Il aimait ce Boléro de Ravel tout comme mon frère aîné, Joseph Gallard,, de la même génération qui lui était très passionné, dans sa jeunesse, par la musique classique. Au point qu’il bravait les couvre-feux pour se rendre (et surtout en revenir (!) au Théâtre d’Angers décoré par Lenepveu.
Merci. Oui je fus surpris. Je ne sais pas pourquoi il ne nous en a pas parlé, car nous avons eu de longues discussions avec lui pendant les derniers mois et sur beaucoup de sujets! En outre, il fut conscient jusqu’à la fin. A aucun moment, il ne fut désorienté!
Très émotif ton commentaire comme d’habitude quand il touche ta famille, quand on n’a pas tout trié dans les affaires familiales ou professionnelles on peut toujours avoir des surprises. C’est dommage que tu n’aies pas eu connaissance de ce papier plus tôt mais cela n’a pas empêché tes parents d’avoir eu des obsèques très belles pour ce que nous en avons su notamment par Rose l’Angevine. Pour moi l’image qui domine du Boléro de Ravel c’est la danse de George Donn sous la tour Eiffel dans le film de Lelouch en 1981 dans « Les uns et les autres ».

Matériel recueilli:
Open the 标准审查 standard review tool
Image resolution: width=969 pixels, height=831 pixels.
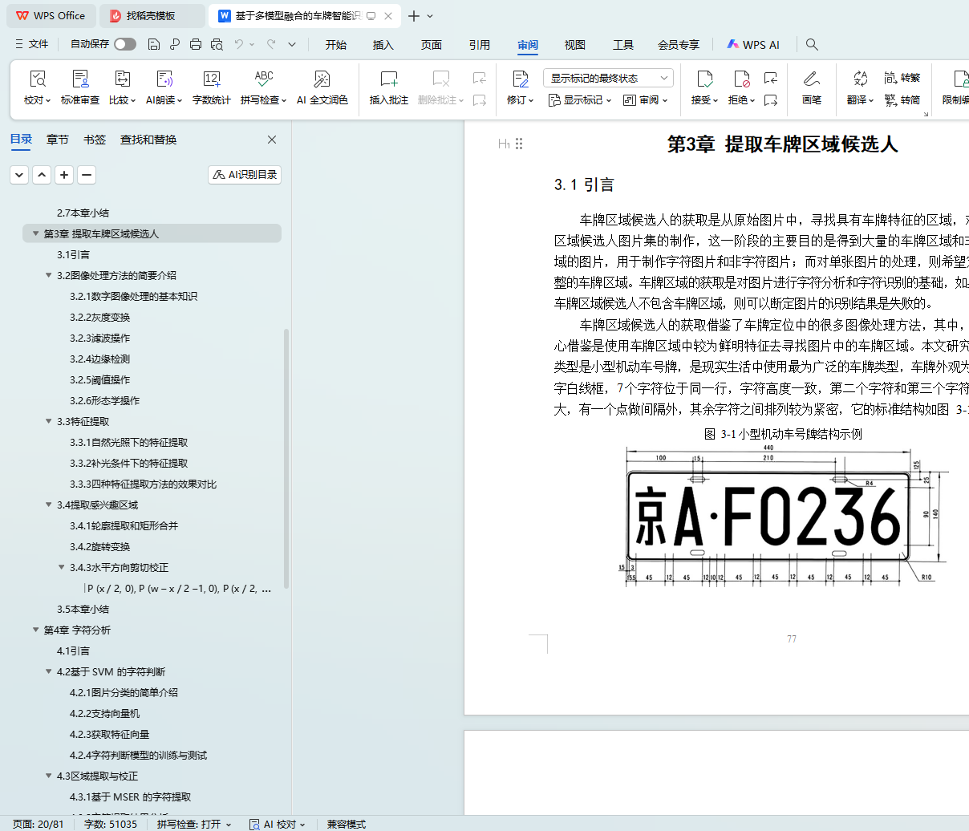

Consigne: Réécrivez le passage du texte à lire qui va de "Il aimait ce" à "ne fut désorienté!", en mettant "musique baroque" à la place de "musique classique".

Réponse:
Il aimait ce Boléro de Ravel tout comme mon frère aîné, Joseph Gallard,, de la même génération qui lui était très passionné, dans sa jeunesse, par la musique baroque. Au point qu’il bravait les couvre-feux pour se rendre (et surtout en revenir (!) au Théâtre d’Angers décoré par Lenepveu.
Merci. Oui je fus surpris. Je ne sais pas pourquoi il ne nous en a pas parlé, car nous avons eu de longues discussions avec lui pendant les derniers mois et sur beaucoup de sujets! En outre, il fut conscient jusqu’à la fin. A aucun moment, il ne fut désorienté!